- _Data for processing_:
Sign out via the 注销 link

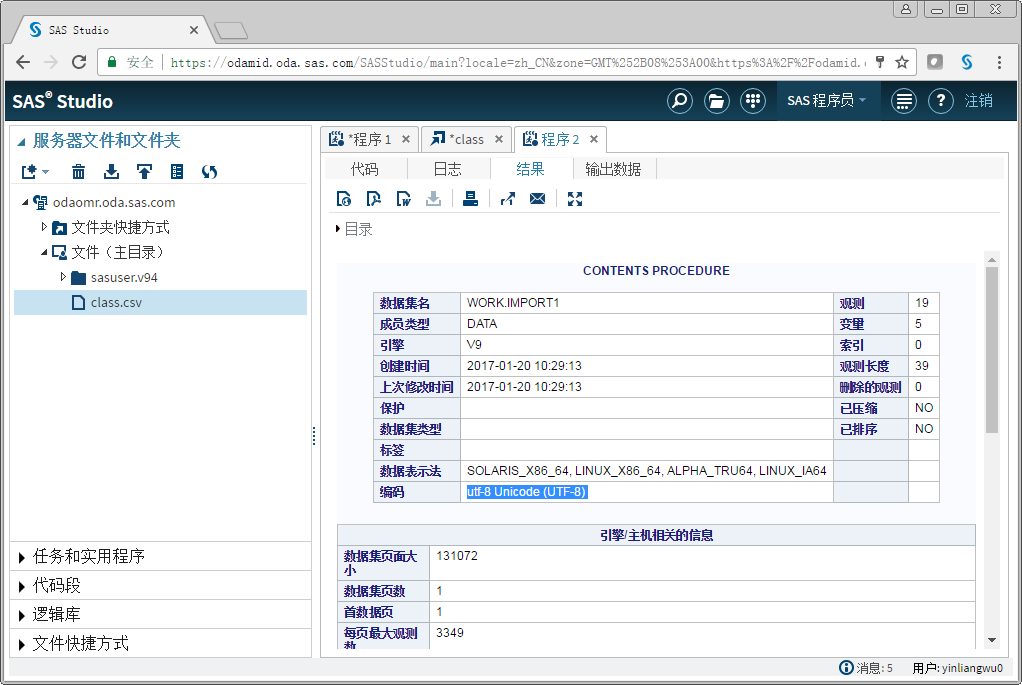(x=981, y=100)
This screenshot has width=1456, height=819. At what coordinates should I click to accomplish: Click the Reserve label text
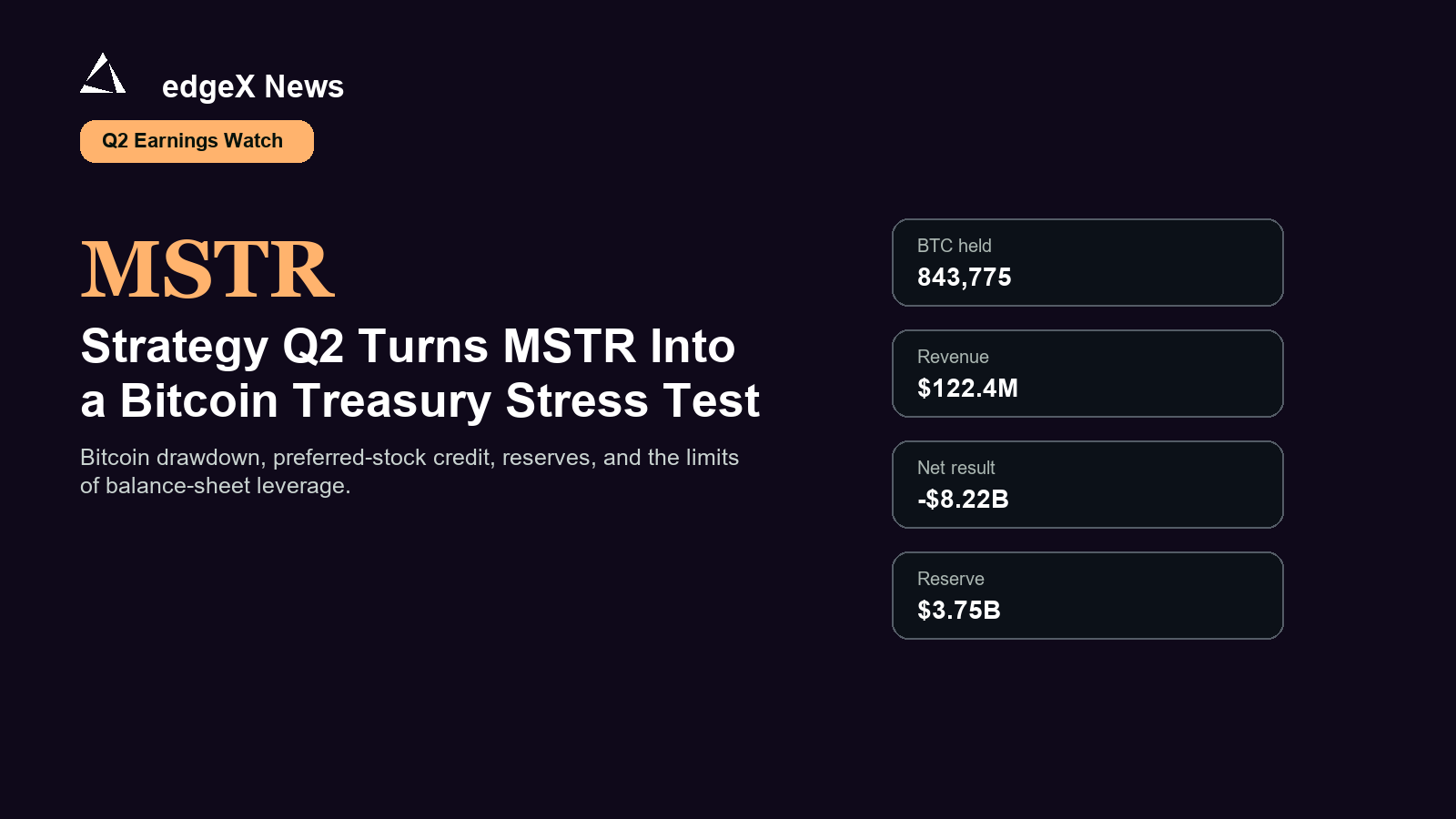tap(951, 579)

--

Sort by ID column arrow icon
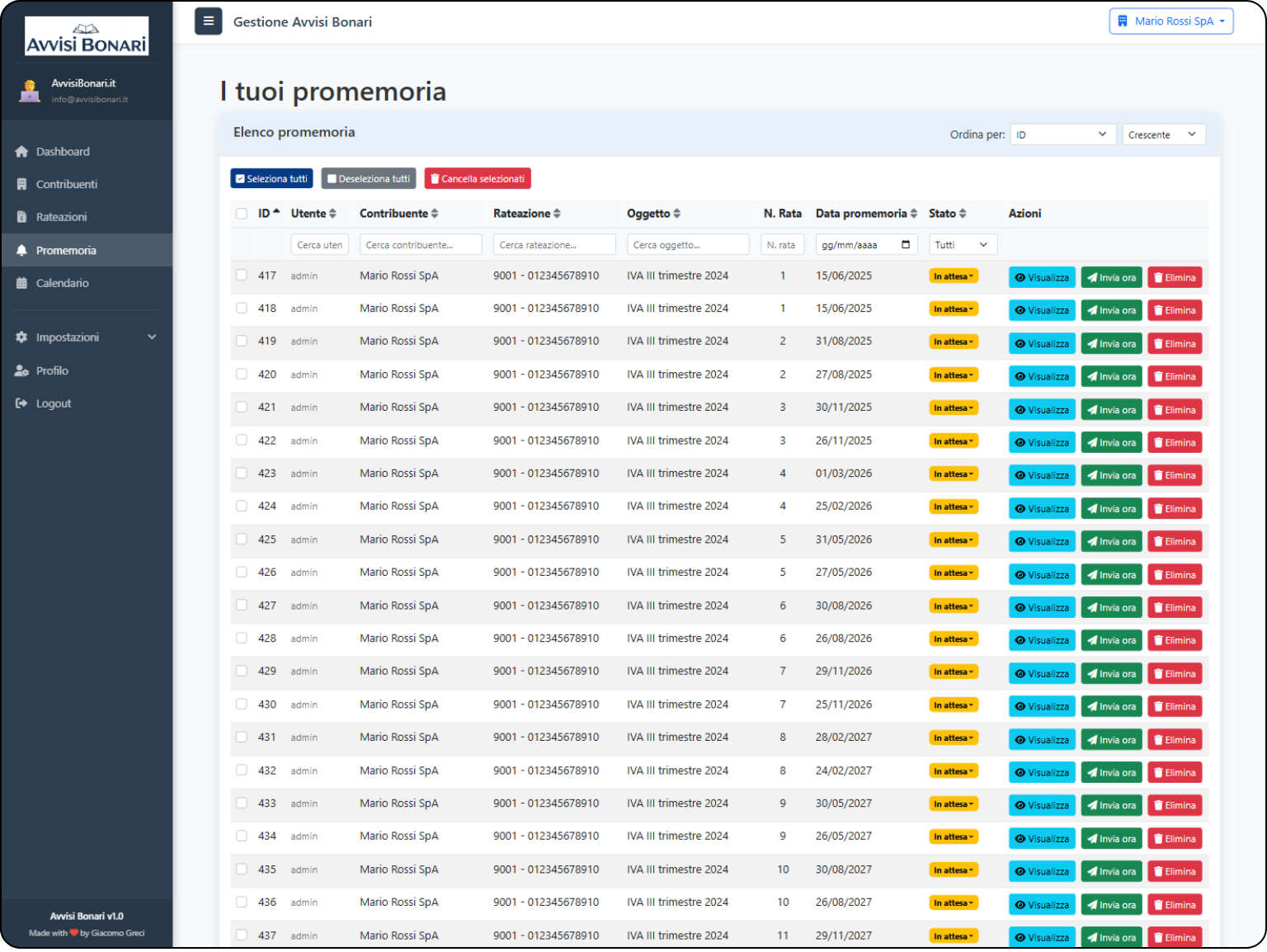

--

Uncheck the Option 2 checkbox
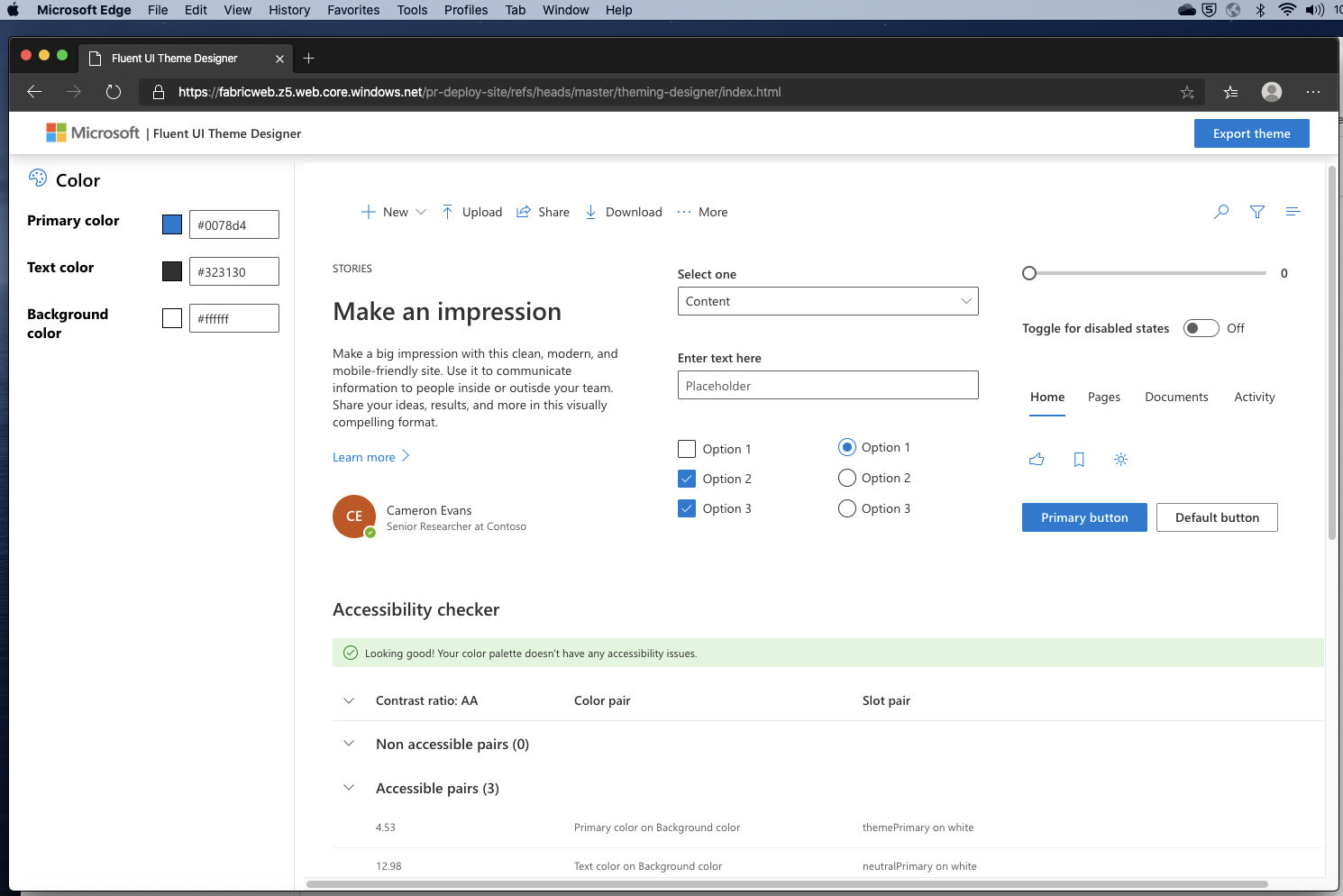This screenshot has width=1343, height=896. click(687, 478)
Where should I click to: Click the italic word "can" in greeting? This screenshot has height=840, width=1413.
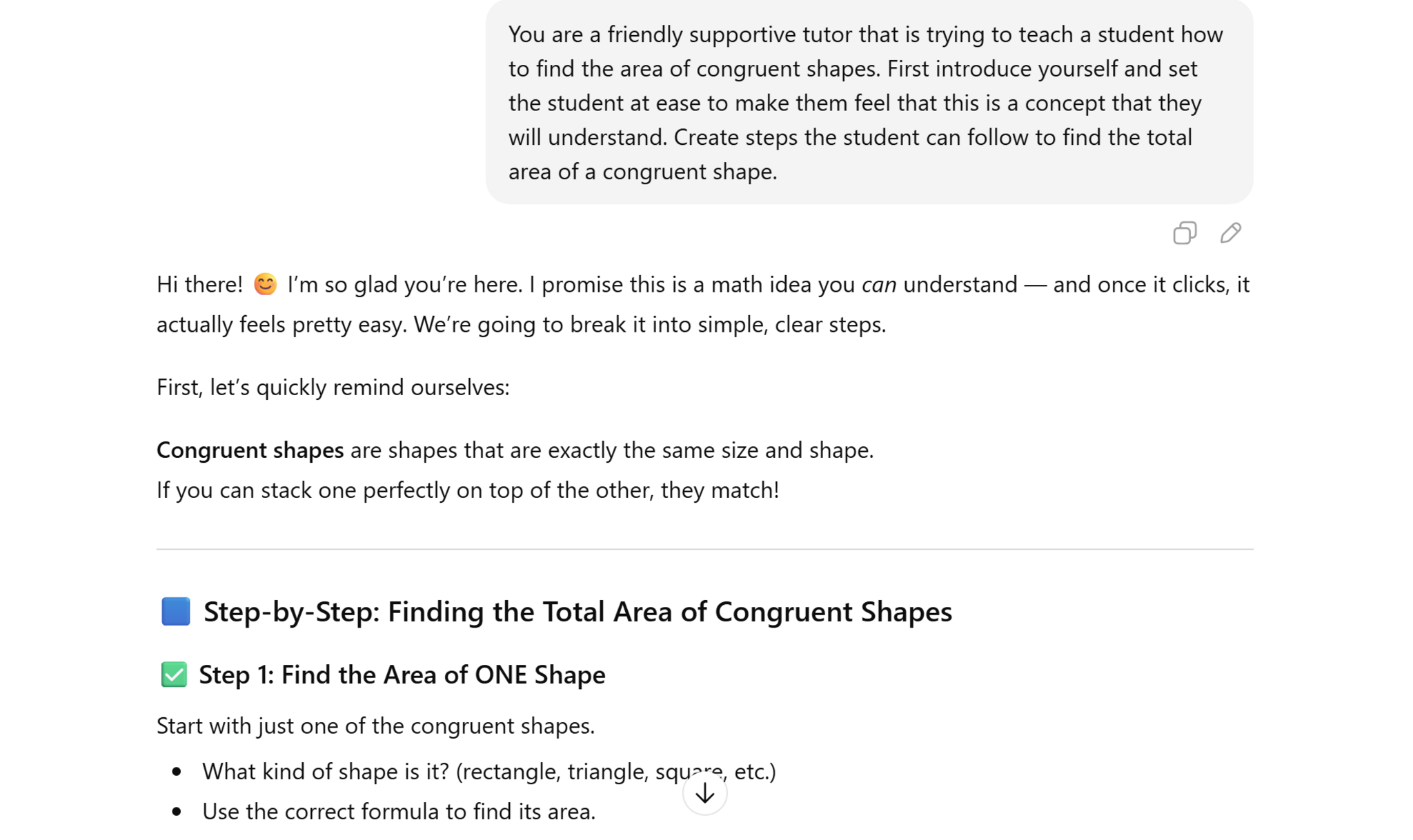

- _Problem description_: Leaving each picture behind, please give again exactly the lines above from the one with "Uncheck the Option 2 checkbox" through the one with "Where should I", both included, and no others.

- _Exercise response_:
Uncheck the Option 2 checkbox
This screenshot has width=1343, height=896. click(687, 478)
Where should I click to: Click the italic word "can" in greeting? This screenshot has height=840, width=1413.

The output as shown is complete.